06/11/10

Café Chaos | Fulda | Hochschultage

Bericht von Philipp

Uni-Kultur-Marathon die Dritte: Heute geht es zu den Hochschultagen nach Fulda. Wir spielten hier bereits im letzten Jahr im Café Chaos und wurden gebeten, doch bitte wieder zu kommen. And here we are: Und zwar viel zu früh, was uns aber ermöglicht, erstmal entspannt was zu essen (lecker indisch) und die Stimmung auf dem Campus der FH aufzusaugen.

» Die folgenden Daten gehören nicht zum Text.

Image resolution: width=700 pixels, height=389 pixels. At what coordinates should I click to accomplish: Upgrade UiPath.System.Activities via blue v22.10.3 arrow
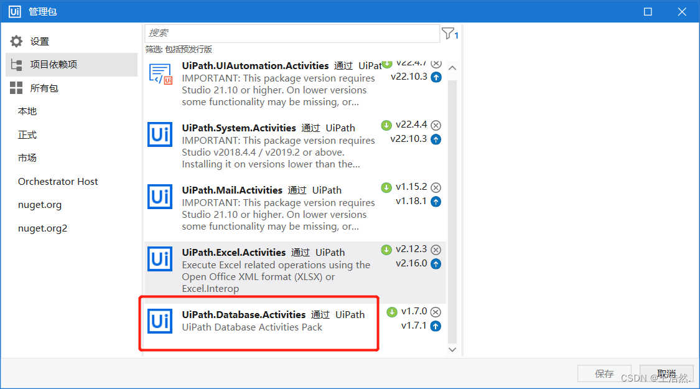pos(436,139)
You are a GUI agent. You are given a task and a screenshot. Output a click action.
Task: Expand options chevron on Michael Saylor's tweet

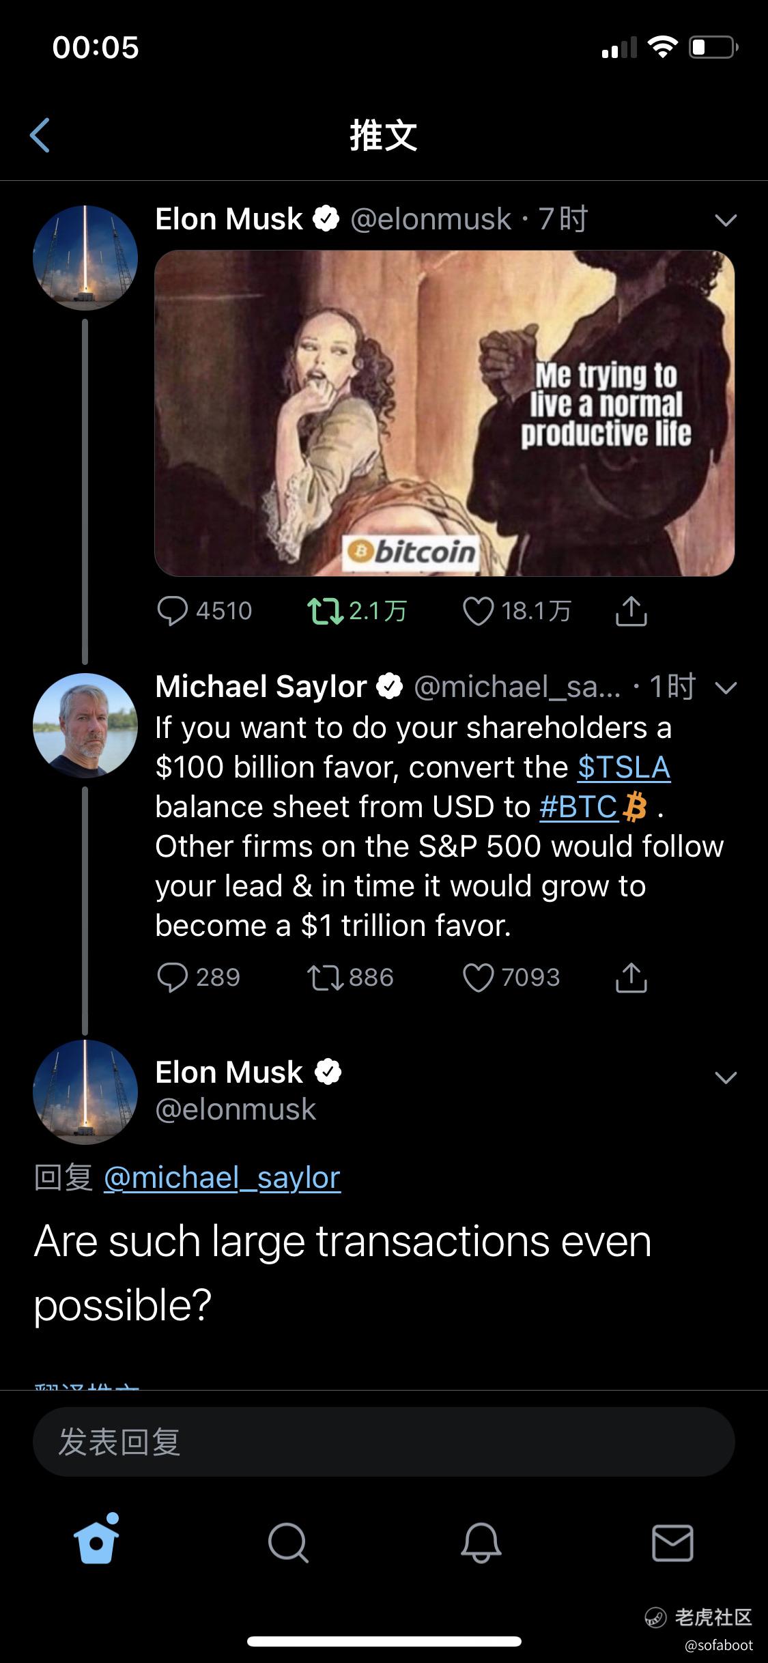725,687
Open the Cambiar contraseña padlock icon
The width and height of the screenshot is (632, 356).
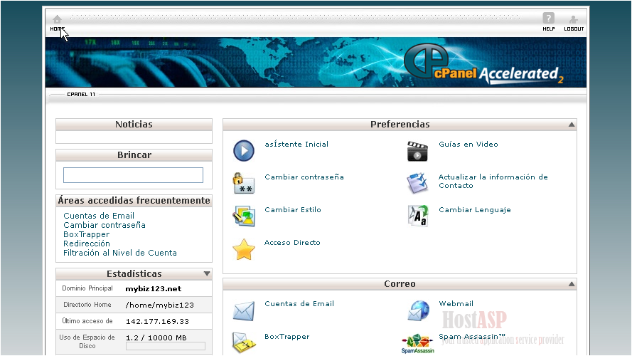tap(244, 183)
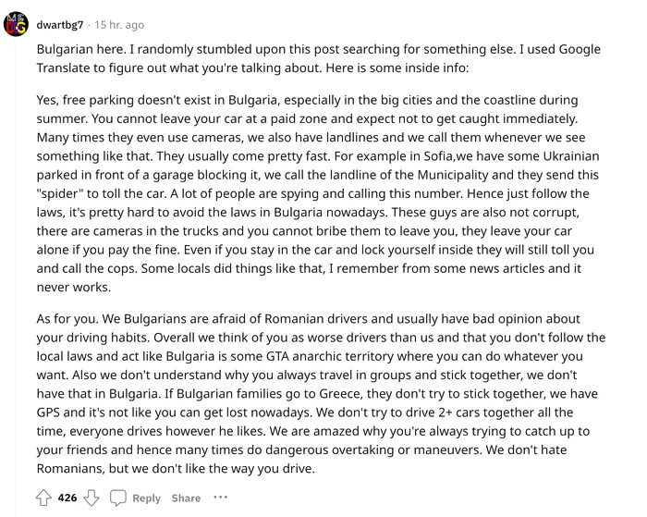Click the speech bubble reply icon
The height and width of the screenshot is (517, 647).
click(117, 498)
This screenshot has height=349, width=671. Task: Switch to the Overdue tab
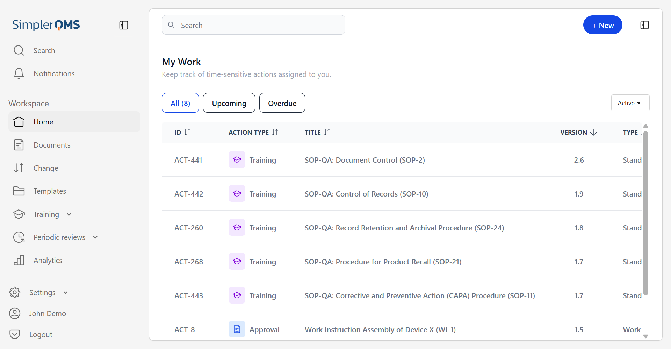click(x=282, y=103)
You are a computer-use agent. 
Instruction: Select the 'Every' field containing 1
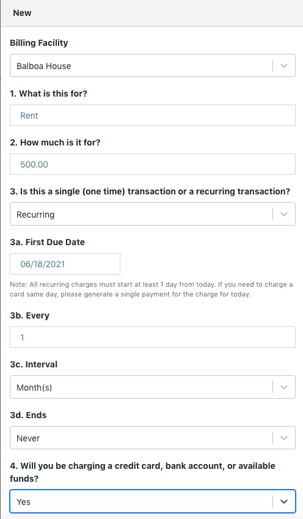pos(153,337)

Heute ist ja WM-Auftakt, doch nachdem die Übertragung via ARD-Stream im Hörsaal aufgrund von zu langsamer Internetverbindung nicht funzt, verliere ich mein ohnehin nicht so großes Interesse daran und gehe zurück ins Café Chaos. Ich lege mich auf eines der Sofas, denn irgendwie haben mich Reise und Hitze schon wieder träge gemacht. Ich blättere etwas in der Fuldaer und lese einen Konzertbericht über die alten Herren Wecker und Wader und über einen Hartz-VI-Empfänger, der einer Minderjährigen zwei Joints anbot und darum betraft wird.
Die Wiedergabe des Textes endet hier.